Have you ever wondered, though, how your cells can survive for a few minutes without oxygen — or how your body manages when oxygen levels are lower than normal? It turns out that we have an innate system that detects when oxygen levels are low and turns on other genes that can help cells survive when precious O2 is not readily available.
The hypoxia-inducible factor-1 alpha (HIF1A) gene codes for a transcription factor, which regulates the rate at which certain other genes get transcribed.
Genes code for proteins; your cells need to know which genes need to be translated into the proteins needed at that instance. Basically, a transcription factor is like a switch that can turn on or off the transcription of genes. There are a couple of thousand different transcription factors in the human genome.
HIF-1a (hypoxia-inducible factor-1 alpha) responds to the amount of oxygen available to the cell. Hypoxia refers to a state where there isn’t enough oxygen available.
Thus, when there isn’t enough oxygen available at a cellular level, the HIF-1a transcription factor can change the transcription rate for the genes that code for proteins involved in oxygen and glucose transport. It switches on the genes needed for resolving the problems of low oxygen.
When oxygen levels are low (hypoxia), cells and tissues need to respond quickly. The use of oxygen normally occurs in the cellular process to make energy or ATP. (Yes, your cells have a backup route of anaerobic glycolysis, which works without oxygen, but this isn’t as efficient for making ATP.)
Thus, when oxygen levels drop, HIF-1a levels rise, kicking off a bunch of processes.
One way that HIF-1a helps your body respond to the lack of oxygen is by stimulating the growth of more blood vessels. It also stimulates the production of red blood cells by increasing erythropoietin (EPO) expression.
The first thing that comes to mind with low oxygen levels may be high altitudes. As you go up a mountain in Colorado – or in the Himalayas – oxygen levels decrease. Anyone who has flown out to Colorado to ski at Breckenridge (or worse, A-basin) knows how bad it feels if you don’t take time to adjust slowly to the altitude. (Spend that first night in Denver. Seriously…)

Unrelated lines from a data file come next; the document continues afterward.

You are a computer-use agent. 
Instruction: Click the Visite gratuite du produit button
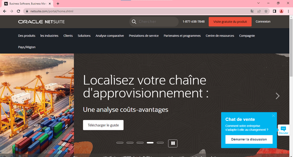click(230, 22)
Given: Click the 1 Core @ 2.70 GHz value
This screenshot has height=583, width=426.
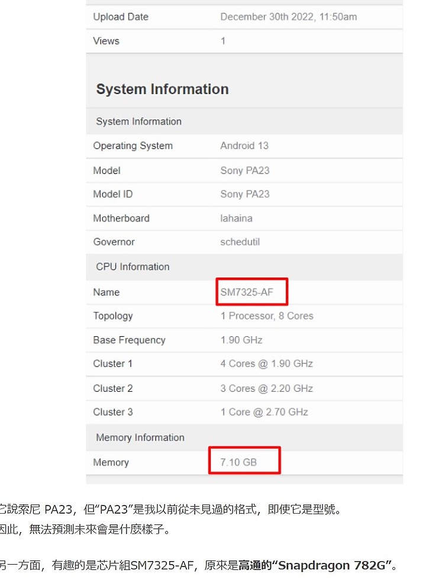Looking at the screenshot, I should tap(264, 412).
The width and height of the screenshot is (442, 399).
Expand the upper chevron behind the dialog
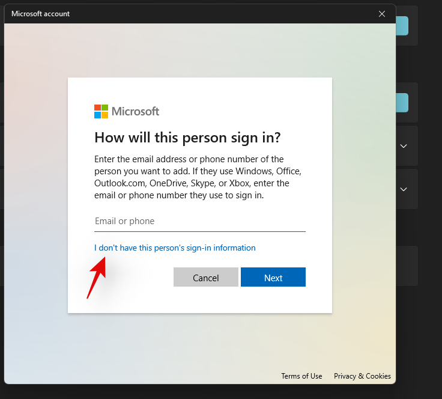pyautogui.click(x=404, y=145)
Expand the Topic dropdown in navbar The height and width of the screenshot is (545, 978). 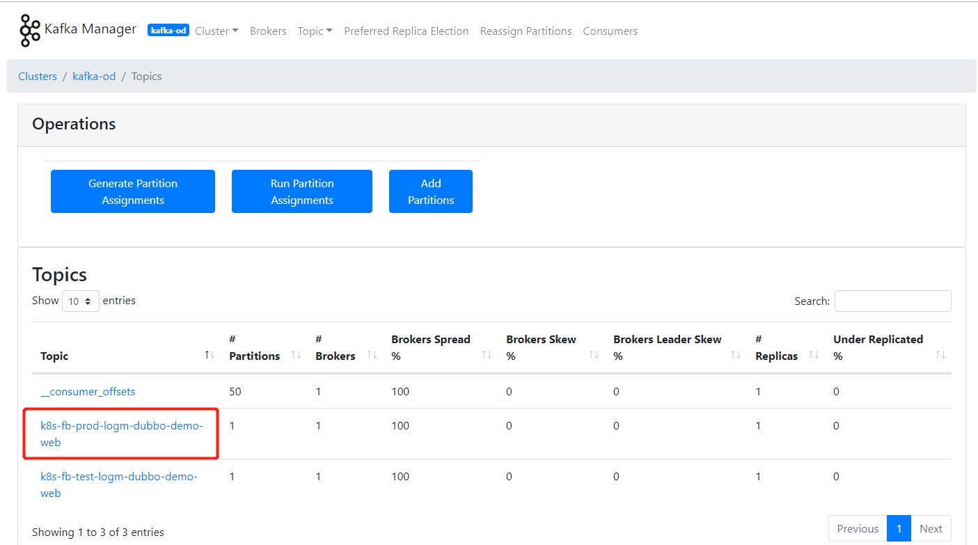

Another way that oxygen levels can drop in your body is during aerobic exercise. You know… like when it is New Year’s Day, and you decided to join the gym and run on the treadmill — for the first time in a year. Your muscles are suddenly using up oxygen faster than you can suck it in, leaving you gasping and feeling like you’re going to die.
Cancer cells grow rapidly and need a lot of oxygen. Thus, they need more blood vessels to bring in the O2, and they need nutrients.
HIF-1a is very often upregulated or increased in cancer and helps promote tumor growth by creating more blood vessels to bring in oxygen. It is sometimes tested as a marker to predict the aggressiveness of the tumor.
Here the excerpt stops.